Our CM team treats various digestive disorders involving pathogenic organisms such as: Candida Albicans, Blastocyst Hominis, Cryptosperidian, Helicobactor Pylori, worms, amoebas, protozoa, pathogenic bacteria, fungal, viral, and yeast infections. Gut pathogens increase risk of reflux, constipation, pain and diarrhoea, nausea, vomiting, heart burn, Crohn’s Disease, Coeliac Disease, allergies, food intolerances, and irritable bowel syndrome (IBS).

If not diagnosed or properly treated, chronic gut pathogens may cause hormonal imbalance, menstrual irregularities, infertility, insomnia, malabsorption, fatigue, weight gain, weight loss, anxiety, depression, skin diseases, thyroid conditions, autoimmune disease, systemic inflammation, and liver damage.

If a gut pathogen is suspected, our CM team provides the following:

  • Recommendation for best evidence laboratory testing to exclude pathogenic gut parasite or bacteria,
  • CM support during and after antibiotic treatment,
  • Acupuncture and CM herbal treatment of parasite and bacterial infestation,
  • Discussion on best pre- and pro-biotic for gut recovery,
  • Nutrition and dietary guidance.

Practitioners of Chinese medicine have written many manuscripts and treatises on the diagnosis, recovery, and treatment of gut pathogens and, in particular, have a long history of treating both bacterial and parasitic infestations.
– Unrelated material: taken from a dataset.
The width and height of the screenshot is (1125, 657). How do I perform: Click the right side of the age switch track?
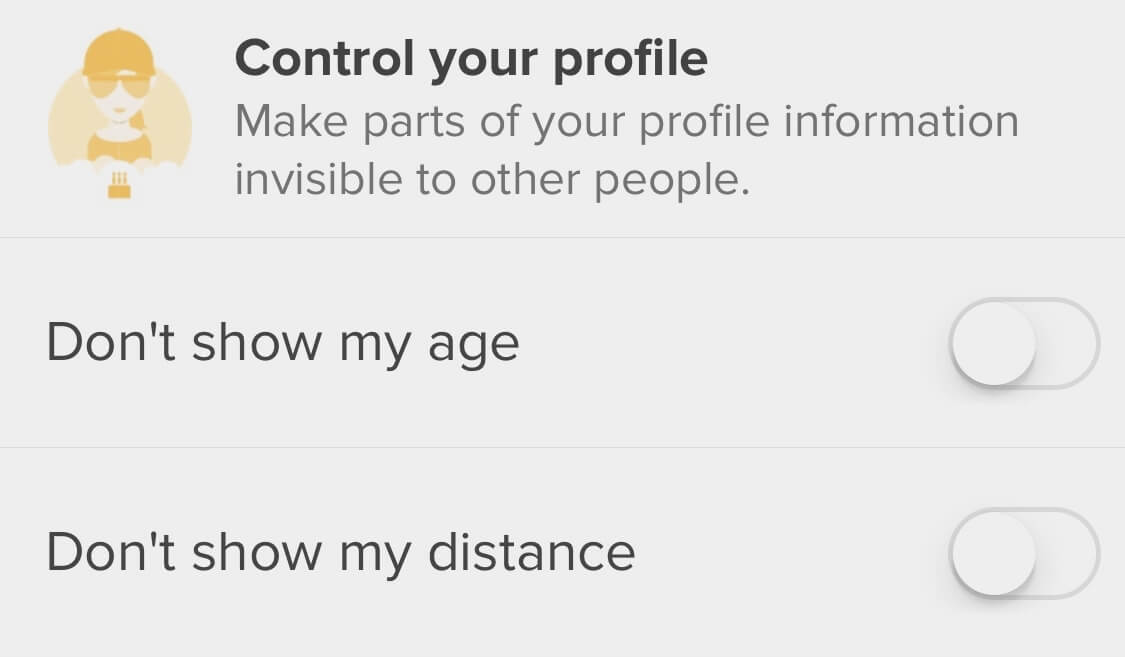click(1068, 343)

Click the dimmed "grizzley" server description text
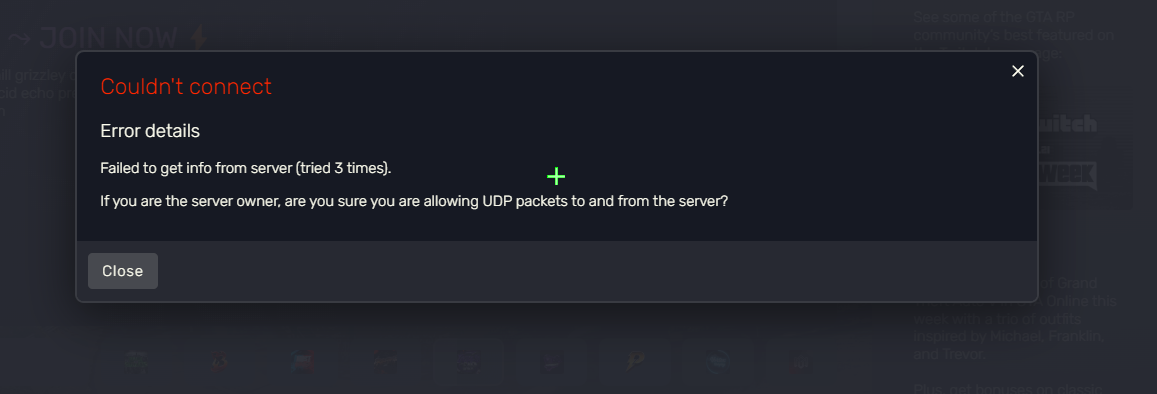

Of note, in 2015, a Nobel prize in medicine was awarded to CM researcher Tu Youyou who showed good evidence for the clinical effectiveness of Artemisia annual (Qing huo) in treating malarial parasites. Reference to the herb was found in a 1,600 year old (400 AD) text.

Early Chinese documents referred to parasitic toxins or antigens as Gu Zheng and Gu Du, which may be loosely translated as ‘parasitic syndrome’ and this term is still found in Chinese medical texts. Starting from 500 BC with the Shen Nong Ben Cao Jing (a comprehensive CM herbal text), a large body of work has been devoted to the treatment of Gu Zheng and Gu Du.

Reller (2016), on his website, provides a substantial list of significant CM research for the treatment of parasites and bacterial and pathogenic organisms of the gut, based on the chemical analysis of formulas and herbs used for many centuries throughout Asia. Promising research on clinical trials in Chinese herbal medicine and acupuncture is also discussed. Below is a summary of this review.

Research (2012) found that one of the chemicals in the Chinese herb Dichroa febrifuga (Shu qi leaves or Chang shan root) has a dose-dependent curative rate of 50-100% for malaria and the protozoa Plasmodium falciparum parasite: https://www.ncbi.nlm.nih.gov/pubmed/22182577.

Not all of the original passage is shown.